Nothing, my soldiers and citizens are more valuable to me than the enemy. Saving one soldier’s life to me is more valuable than sparing the enemy. What is so hard to understand?

My son is interested in the military. If I could drop a bomb that would save just his life and kill 100,000 people I would. I would not make a decision that would kill a US serviceman while sparing enemy lives.

It’s not a hard concept to grasp. the lives of my countrymen are more valuable to me than our enemy. Again, my kid dead or 100000 of the enemy dead, i chose on the saide of my kid or countrymen.

[quote]lixy wrote:
FightinIrish26 wrote:
lixy wrote:

There’s something about blindly following orders from the hierarchy that I find utterly repulsive.

Supremely ironic coming from a muslim.

How so? What sort of hierarchy binds a Muslim?[/quote]

The Caliph? Imams? Ulema? The 4 Schools?

We need to drag that other Muslim guy back in here who pwn3d you last time, lixy. Remember him telling you how abysmal your understanding of jurisprudence was?

[quote]Makavali wrote:

This. How so many people of my generation miss this astounds me.[/quote]

I second your lament, even as I am not entirely sure what your generation is (I assume current young people).

There is a disappointing disconnect in appreciating the “terrible arithmetic” of war among younger folk.

[quote]tom63 wrote:
One American life saved >>>> 100, 000 enemy lives or enemy citizens. So if I can save one soldier and it costs me 100000 of the other guys, I really don’t care.[/quote]

One American soldier > 100,000 enemy SOLDIERS, sure. It is never as black and white as you say though. And you say, “enemy citizens”. What makes these citizens “enemies”? It is that kind of attitude which explains why so much of the world dislikes America, and it is that attitude in Americans that just pisses me off.

[quote]PB Andy wrote:

What makes these citizens “enemies”? It is that kind of attitude which explains why so much of the world dislikes America, and it is that attitude in Americans that just pisses me off.[/quote]

There is a large part of the world that really likes and appreciates America and the Americian attitude.

The ‘‘citizens’’ got exactely what they deserved for supporting the war effort of the japanese, in fact America was extremley forgiving to the Japanese.

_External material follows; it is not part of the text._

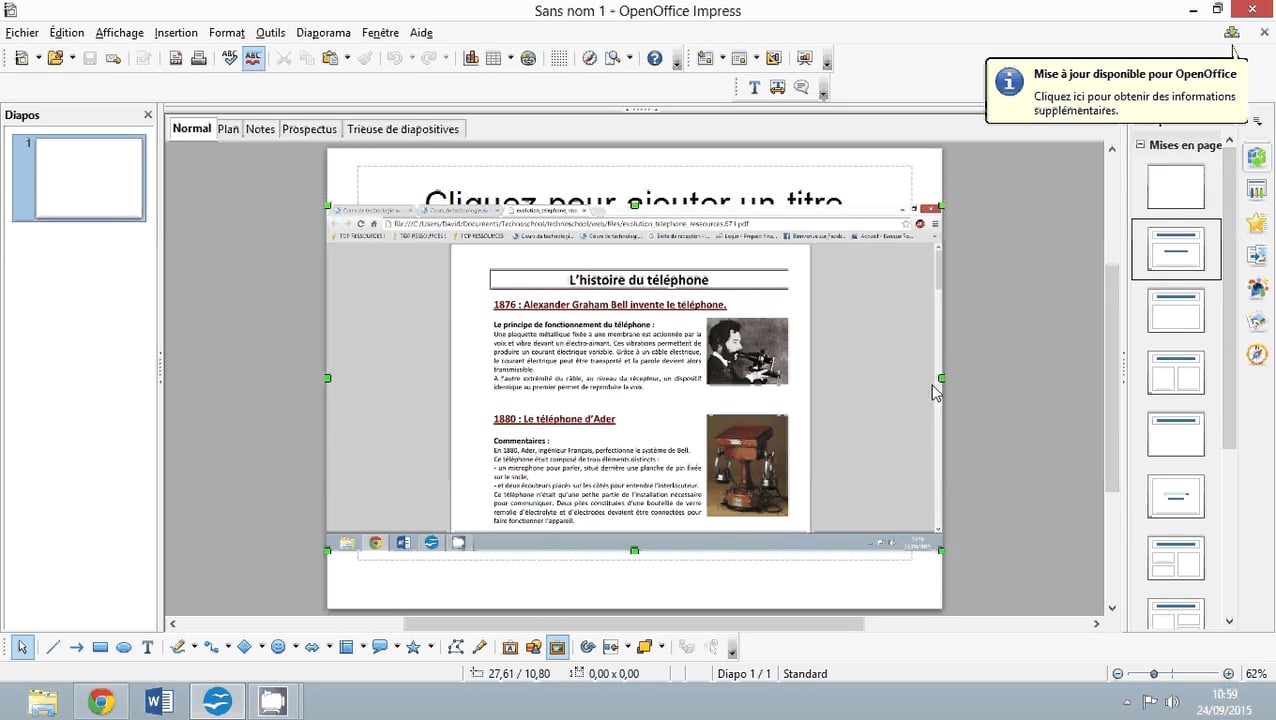Collapse the Mises en page section

click(x=1139, y=145)
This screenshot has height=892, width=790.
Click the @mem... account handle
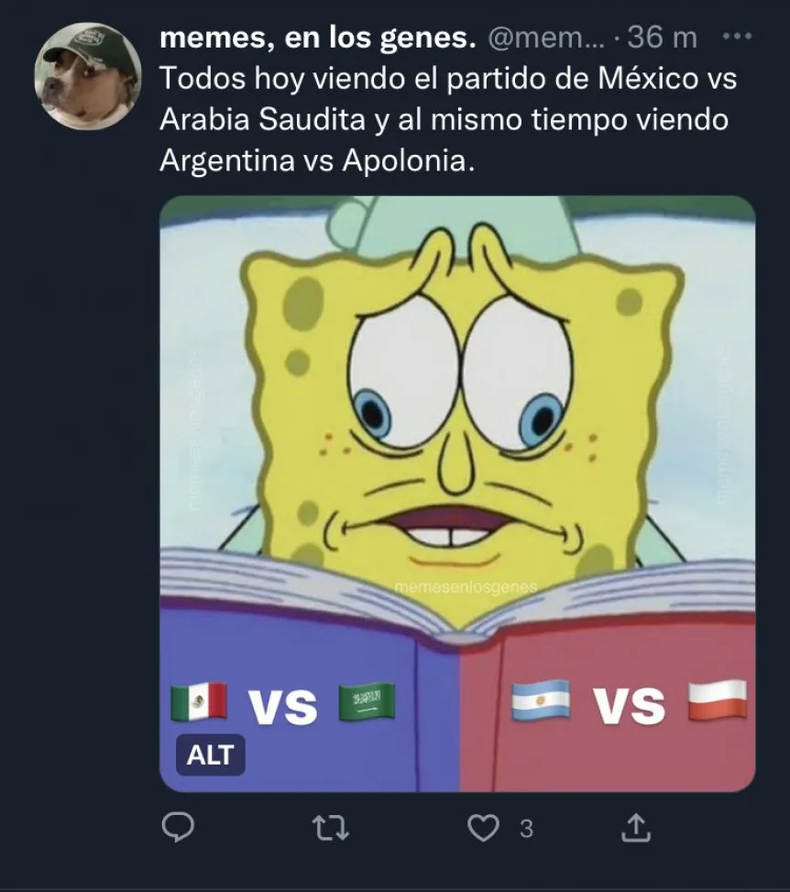(x=545, y=38)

Perhaps ask some Chinese what their view of how Japan was treated after the war, interesting to hear their view, suffice to say people in Nanking still think the Americans are wonderfull.

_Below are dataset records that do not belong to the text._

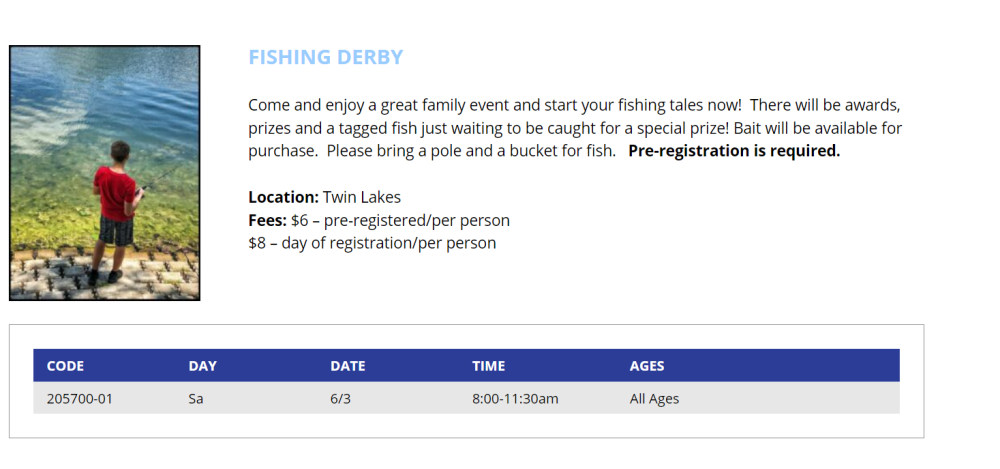Click the Twin Lakes location text
This screenshot has width=1000, height=469.
click(x=362, y=197)

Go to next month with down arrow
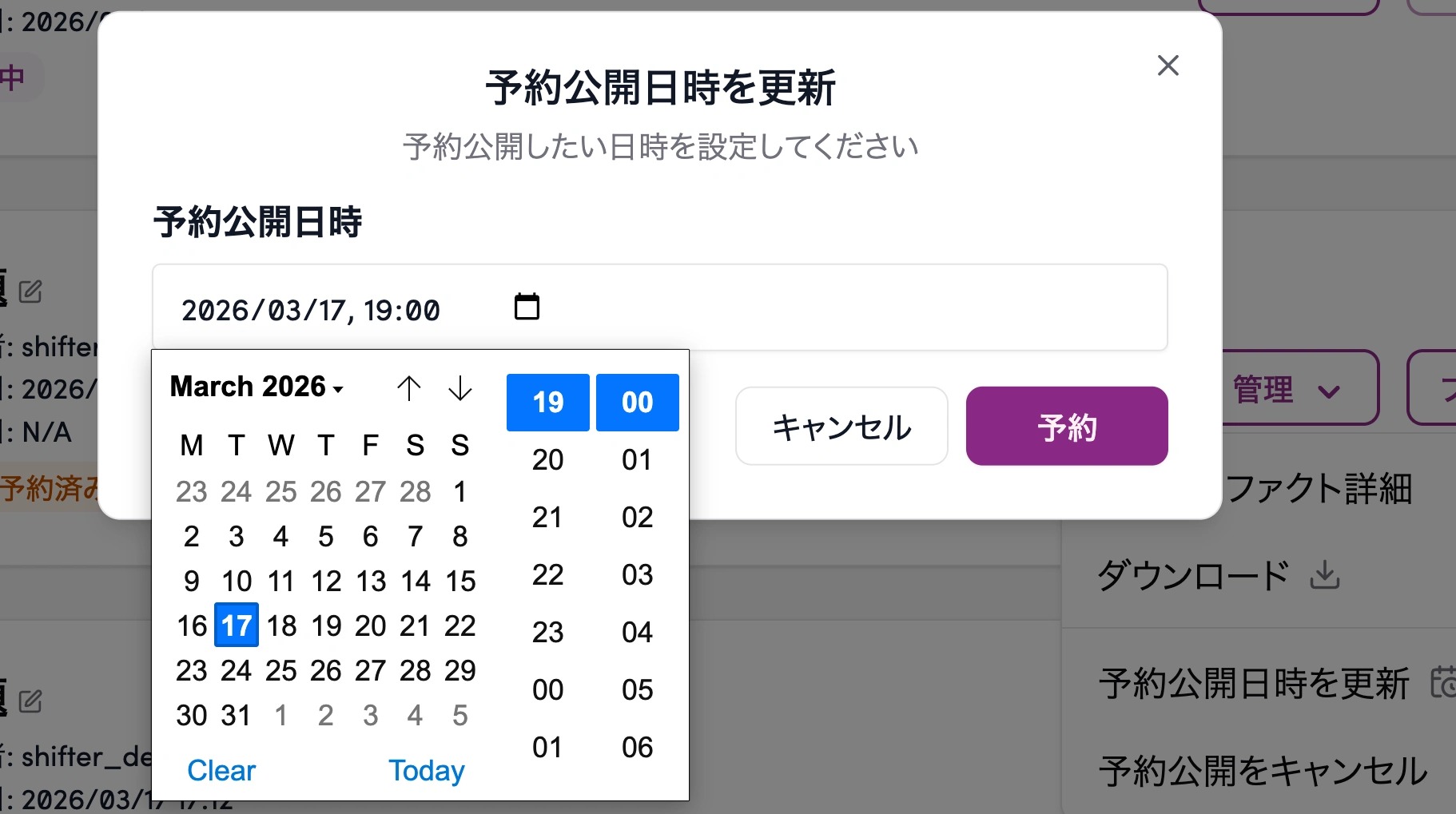pos(459,388)

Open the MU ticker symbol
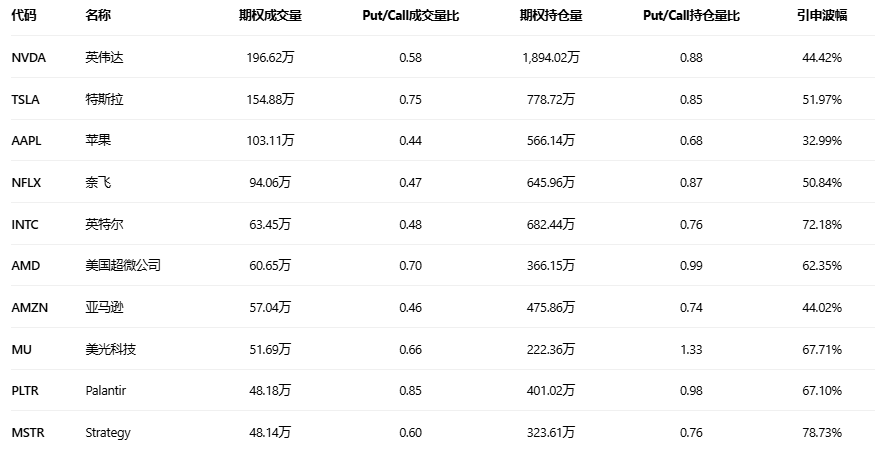(x=21, y=349)
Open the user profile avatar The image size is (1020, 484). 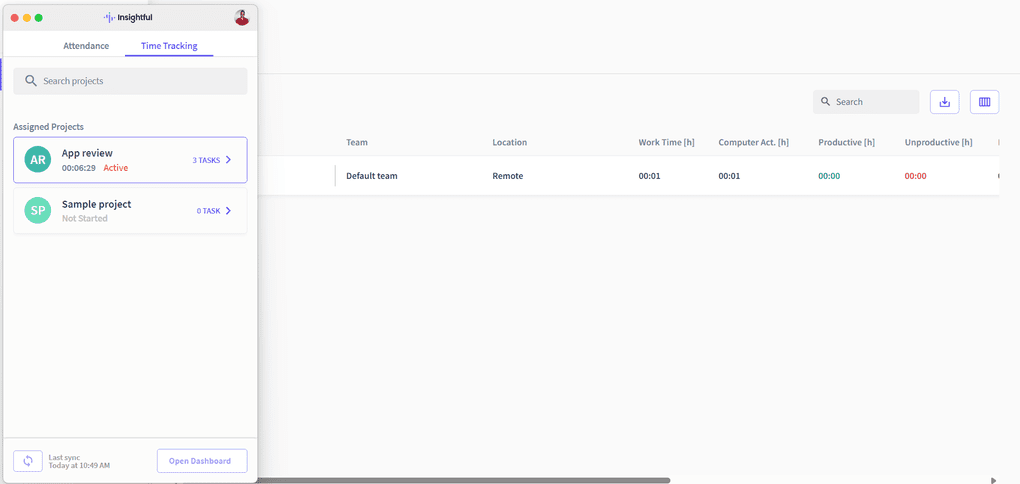pos(241,17)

Speaking to my relatives who served in the Pacific, they wanted to put the entire japanese race to death, as i have said before America has been and is still is a beacon in a sea of darkness.

[quote]PB Andy wrote:
tom63 wrote:
One American life saved >>>> 100, 000 enemy lives or enemy citizens. So if I can save one soldier and it costs me 100000 of the other guys, I really don’t care.

One American soldier > 100,000 enemy SOLDIERS, sure. It is never as black and white as you say though. And you say, “enemy citizens”. What makes these citizens “enemies”? It is that kind of attitude which explains why so much of the world dislikes America, and it is that attitude in Americans that just pisses me off.[/quote]

You’re a weenie. Again, I would chose a course of action that guaranteed 100% safety for USA soldiers and citizens, no matter what the cost of enemy lives. They could always give up.

Yep funny thing that Bataan death march, or the Rape of Nanking that the Japanese refuse to acknowledge. They were the enemy, they did not surrender when they had the chance. and we blew them up. what’s the problem here.

Some people are just fairies. Willing to apologize for what the US does at every turn, but refusing to acknowledge things like war atrocities from our enemies.